The good news is that there is a method to get the Discriminant.
The bad news is that the eventual expression is going to be impractical & very hard to write out. We might have to use math Software.

(ACTION A) I would suggest you to check the earlier sections of that text to Explain/Define what a "Discriminant" is , according to Arnold et al.

(ACTION B) In case there is no mention of such Definitions , you can check this :
"Discriminants, Resultants and Multidimensional Determinants"
Authors : I.M. Gelfand , M.M. Kapranov , A.V. Zelevinsky
Publisher : Birkhauser Boston 1994

There it is given that Discriminant is a Polynomial in the co-efficients of $V(x_0,x_1,\cdots,x_n)$ where all the Partial Derivatives vanish.

▶ _Source excerpt_
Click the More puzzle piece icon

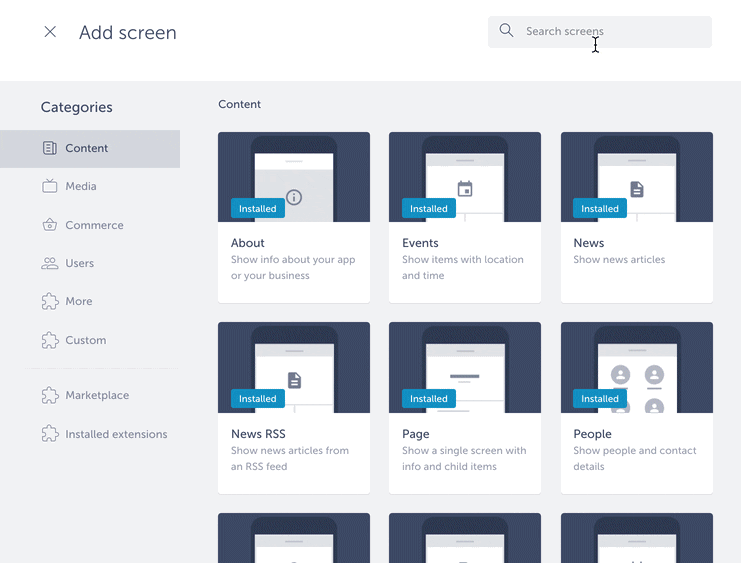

▶ _Tasks for this exercise_
[1] In the discriminant note, duplicate the part that begins at the words "The good news" and stops after the words "use math Software.".
[2] Answer these questions about the discriminant note:
(a) What might be needed to handle the final expression, which the note says will be hard to write out?
(b) Who published the book on discriminants that the note recommends, and in what year?
(c) According to the note, a discriminant is a polynomial in what?

▶ _Solution set_
[1]
The good news is that there is a method to get the Discriminant.
The bad news is that the eventual expression is going to be impractical & very hard to write out. We might have to use math Software.

[2]
(a) Math software.
(b) Birkhauser Boston, in 1994.
(c) The coefficients of $V(x_0,x_1,\cdots,x_n)$ where all the partial derivatives vanish.